Install firewall: A hosting party has the ability to deny access to unwanted traffic using a firewall, which can be done per individual IP address, but also at the level of an entire country.

If a dangerous security vulnerability in your shop software becomes known, hosting parties can sometimes already take the first security measures at the server level, but please note, always make sure that your shop is safe even without those first security measures by updating or patching.

Ward off DDoS attacks: Your hosting company can place a special server in front of the server your site resides on that recognizes DDoS attacks and can mitigate them so your website is not affected.
Tip: Look for a hosting company that will proactively alert you to new updates and warn you of security breaches.

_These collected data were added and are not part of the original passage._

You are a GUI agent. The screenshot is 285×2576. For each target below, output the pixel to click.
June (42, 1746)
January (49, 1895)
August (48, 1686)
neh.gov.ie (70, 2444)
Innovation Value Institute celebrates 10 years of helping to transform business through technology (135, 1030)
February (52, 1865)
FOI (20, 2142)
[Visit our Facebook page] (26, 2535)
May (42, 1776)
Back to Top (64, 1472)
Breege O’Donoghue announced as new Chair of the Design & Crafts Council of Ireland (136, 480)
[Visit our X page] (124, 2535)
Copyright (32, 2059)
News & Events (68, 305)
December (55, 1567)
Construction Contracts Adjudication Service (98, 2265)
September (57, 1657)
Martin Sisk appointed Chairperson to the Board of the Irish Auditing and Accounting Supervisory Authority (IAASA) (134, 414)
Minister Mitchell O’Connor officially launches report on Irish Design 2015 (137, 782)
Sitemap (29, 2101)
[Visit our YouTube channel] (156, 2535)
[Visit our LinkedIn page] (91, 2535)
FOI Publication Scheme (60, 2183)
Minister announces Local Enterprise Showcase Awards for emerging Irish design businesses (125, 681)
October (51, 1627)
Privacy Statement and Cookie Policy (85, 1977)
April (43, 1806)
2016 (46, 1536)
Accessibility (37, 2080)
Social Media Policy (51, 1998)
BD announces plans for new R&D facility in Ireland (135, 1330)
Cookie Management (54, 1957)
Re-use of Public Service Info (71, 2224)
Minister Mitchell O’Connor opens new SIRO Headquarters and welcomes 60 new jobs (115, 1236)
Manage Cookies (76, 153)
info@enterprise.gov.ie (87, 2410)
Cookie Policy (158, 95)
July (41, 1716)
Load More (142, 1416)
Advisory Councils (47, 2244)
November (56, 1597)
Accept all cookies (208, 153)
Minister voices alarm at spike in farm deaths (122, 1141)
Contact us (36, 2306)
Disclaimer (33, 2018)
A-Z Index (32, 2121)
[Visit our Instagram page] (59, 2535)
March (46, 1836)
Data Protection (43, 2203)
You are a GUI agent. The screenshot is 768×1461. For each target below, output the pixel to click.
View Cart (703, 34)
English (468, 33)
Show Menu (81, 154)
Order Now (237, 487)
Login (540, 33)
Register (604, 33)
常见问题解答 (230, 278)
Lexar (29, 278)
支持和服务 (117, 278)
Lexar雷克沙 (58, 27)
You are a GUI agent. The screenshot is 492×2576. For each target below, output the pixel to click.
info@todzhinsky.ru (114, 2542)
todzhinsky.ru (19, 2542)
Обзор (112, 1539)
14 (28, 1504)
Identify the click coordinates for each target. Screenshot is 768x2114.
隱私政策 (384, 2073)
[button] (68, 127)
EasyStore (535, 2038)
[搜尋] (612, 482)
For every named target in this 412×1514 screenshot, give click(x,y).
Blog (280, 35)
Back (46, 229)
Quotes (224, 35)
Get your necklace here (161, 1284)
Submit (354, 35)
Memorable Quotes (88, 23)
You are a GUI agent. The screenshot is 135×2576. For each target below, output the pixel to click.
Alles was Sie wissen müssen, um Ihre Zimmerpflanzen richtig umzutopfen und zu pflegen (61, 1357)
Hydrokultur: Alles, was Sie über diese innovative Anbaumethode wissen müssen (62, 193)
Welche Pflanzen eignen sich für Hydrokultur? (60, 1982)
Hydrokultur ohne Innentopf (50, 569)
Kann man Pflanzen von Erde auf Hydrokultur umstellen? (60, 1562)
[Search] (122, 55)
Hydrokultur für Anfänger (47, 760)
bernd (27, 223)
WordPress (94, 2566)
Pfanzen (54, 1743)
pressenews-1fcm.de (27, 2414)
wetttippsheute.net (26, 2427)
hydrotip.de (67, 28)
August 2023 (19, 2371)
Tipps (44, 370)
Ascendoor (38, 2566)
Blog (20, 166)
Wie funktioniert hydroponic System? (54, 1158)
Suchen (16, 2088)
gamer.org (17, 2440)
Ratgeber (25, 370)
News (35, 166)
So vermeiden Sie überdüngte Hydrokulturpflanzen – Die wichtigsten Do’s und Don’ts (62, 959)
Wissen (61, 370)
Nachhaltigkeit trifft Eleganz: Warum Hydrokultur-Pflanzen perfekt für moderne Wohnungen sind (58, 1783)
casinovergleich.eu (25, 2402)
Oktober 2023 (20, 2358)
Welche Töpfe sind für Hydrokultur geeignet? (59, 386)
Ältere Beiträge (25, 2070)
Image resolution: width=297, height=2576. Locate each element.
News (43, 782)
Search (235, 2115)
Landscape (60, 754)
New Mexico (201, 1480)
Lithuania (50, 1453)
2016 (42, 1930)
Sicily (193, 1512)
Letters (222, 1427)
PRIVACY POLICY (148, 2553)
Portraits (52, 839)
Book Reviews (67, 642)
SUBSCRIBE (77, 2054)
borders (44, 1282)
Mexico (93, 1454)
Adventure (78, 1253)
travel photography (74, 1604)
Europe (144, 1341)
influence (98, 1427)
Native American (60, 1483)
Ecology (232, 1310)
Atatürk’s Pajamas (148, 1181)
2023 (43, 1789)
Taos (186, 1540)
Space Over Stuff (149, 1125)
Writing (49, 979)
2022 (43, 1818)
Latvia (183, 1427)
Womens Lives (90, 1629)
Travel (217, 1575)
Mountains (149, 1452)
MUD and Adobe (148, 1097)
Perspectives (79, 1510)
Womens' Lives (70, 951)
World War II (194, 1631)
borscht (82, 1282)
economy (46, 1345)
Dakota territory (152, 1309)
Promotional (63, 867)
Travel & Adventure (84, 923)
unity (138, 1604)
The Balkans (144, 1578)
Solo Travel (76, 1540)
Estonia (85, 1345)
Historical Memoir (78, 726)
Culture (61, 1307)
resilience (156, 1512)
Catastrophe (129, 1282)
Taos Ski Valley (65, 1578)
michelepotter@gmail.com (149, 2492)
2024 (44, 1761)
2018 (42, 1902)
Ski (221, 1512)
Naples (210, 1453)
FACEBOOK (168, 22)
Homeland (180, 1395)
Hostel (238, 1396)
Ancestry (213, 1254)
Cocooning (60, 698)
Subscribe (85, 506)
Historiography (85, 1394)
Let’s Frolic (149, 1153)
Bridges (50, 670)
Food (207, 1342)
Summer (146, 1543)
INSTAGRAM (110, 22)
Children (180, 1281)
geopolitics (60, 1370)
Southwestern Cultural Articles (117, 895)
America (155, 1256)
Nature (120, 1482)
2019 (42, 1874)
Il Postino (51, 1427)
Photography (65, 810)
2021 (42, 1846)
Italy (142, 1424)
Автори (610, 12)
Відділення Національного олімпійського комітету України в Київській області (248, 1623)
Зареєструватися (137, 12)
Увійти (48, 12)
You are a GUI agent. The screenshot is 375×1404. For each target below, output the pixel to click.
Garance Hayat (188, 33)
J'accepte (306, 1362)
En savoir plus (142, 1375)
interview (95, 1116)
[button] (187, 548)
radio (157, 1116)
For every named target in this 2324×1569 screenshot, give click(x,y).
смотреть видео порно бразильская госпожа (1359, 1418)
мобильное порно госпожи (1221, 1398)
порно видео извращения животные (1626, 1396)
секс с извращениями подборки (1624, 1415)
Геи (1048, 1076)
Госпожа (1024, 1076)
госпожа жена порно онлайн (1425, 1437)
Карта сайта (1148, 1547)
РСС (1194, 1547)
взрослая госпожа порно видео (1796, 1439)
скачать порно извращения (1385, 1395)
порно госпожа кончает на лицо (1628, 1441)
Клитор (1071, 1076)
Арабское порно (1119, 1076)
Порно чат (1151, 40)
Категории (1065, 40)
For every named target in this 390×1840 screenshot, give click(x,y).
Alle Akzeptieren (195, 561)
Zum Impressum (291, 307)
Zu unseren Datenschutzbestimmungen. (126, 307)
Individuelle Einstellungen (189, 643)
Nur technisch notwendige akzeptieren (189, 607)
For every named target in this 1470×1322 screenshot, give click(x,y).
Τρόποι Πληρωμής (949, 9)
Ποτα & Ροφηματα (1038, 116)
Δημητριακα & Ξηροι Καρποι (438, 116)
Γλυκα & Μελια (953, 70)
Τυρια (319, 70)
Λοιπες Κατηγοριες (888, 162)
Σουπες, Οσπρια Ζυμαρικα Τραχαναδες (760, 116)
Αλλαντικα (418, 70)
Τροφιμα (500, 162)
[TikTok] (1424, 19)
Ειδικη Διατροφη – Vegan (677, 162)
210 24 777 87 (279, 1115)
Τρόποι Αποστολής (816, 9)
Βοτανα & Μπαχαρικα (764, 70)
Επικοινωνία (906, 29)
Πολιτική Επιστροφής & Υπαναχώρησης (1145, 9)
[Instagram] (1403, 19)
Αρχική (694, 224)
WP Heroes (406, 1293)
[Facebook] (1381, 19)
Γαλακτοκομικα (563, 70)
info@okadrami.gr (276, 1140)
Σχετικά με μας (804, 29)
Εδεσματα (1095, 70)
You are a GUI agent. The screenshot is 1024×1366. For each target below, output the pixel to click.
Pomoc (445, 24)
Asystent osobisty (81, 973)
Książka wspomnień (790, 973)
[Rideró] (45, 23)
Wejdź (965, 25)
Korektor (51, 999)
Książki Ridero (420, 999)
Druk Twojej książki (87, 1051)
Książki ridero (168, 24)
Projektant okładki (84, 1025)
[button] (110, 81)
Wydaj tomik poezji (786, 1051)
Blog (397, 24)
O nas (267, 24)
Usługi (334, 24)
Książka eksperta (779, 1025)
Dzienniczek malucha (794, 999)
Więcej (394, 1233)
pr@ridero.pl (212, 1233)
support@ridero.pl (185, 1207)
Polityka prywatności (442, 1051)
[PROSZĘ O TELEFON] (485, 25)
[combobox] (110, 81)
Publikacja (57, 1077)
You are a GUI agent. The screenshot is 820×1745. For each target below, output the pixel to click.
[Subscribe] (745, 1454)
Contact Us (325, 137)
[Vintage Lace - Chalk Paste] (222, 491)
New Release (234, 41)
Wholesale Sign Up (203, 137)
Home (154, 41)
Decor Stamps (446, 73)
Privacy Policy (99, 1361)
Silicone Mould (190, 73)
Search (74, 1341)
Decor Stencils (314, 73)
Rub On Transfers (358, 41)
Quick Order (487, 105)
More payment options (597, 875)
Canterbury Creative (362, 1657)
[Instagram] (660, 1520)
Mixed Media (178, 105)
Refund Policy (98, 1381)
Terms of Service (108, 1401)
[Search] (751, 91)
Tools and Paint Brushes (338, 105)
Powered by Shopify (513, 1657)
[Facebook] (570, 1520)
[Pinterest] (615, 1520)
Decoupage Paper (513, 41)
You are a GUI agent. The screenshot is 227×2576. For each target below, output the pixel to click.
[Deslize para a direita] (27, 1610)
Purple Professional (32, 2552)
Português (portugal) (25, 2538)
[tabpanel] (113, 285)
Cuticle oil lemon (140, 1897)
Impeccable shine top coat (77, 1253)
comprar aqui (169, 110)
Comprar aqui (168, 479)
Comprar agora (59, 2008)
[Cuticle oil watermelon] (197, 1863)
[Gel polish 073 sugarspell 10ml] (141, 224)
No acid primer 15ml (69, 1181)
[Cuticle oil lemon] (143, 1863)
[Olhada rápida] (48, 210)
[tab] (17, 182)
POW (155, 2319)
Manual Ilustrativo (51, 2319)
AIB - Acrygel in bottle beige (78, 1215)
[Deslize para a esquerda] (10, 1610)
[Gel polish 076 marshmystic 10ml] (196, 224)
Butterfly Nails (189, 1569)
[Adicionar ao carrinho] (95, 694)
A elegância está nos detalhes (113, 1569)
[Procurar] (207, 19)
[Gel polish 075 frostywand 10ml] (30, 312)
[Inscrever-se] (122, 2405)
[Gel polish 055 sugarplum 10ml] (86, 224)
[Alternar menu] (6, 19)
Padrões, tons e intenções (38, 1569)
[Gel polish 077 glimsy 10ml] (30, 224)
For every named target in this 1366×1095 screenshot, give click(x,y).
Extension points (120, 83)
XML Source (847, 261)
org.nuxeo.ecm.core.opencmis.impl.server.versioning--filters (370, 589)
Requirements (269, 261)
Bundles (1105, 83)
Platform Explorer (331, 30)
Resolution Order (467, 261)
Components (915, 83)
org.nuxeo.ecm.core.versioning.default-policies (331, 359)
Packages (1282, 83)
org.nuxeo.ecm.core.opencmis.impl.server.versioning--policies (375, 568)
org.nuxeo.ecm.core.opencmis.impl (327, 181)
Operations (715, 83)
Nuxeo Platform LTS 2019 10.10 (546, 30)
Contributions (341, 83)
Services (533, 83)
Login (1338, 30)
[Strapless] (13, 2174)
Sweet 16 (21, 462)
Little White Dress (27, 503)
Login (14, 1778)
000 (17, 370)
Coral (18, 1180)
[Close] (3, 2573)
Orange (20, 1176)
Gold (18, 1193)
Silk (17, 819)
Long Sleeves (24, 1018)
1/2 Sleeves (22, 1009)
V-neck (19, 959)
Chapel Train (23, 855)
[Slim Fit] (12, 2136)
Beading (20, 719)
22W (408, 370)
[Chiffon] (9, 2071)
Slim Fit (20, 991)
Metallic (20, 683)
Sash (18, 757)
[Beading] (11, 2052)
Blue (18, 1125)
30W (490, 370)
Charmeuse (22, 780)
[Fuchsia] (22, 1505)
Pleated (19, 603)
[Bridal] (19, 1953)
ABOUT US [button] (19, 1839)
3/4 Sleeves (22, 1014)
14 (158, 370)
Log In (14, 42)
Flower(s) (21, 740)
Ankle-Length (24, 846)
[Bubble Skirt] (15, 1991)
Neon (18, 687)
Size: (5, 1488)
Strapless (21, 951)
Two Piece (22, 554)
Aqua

What to do if you do get hacked?

Tip: Hacked? Catch your visitors!

Once a hosting party realizes your website has been hacked, they will shut down your website to prevent abuse, image damage and Google penalties.

Direct your visitors (via a redirect) to a simple page explaining that your site will be accessible again soon. Your web developer can help you with this.

Find a good partner to fix it for you: It takes some technical knowledge to get your website back in order. Engage an expert partner for this.

Don't think too quickly that your webshop is all clean in again. Take the time to check everything thoroughly.

Note: Has customer data been leaked? If so, inform the Dutch Data Protection Authority and possibly your customers.

Check with a developer for back-doors. These are "back-doors" that allow malicious parties to easily regain access to the site.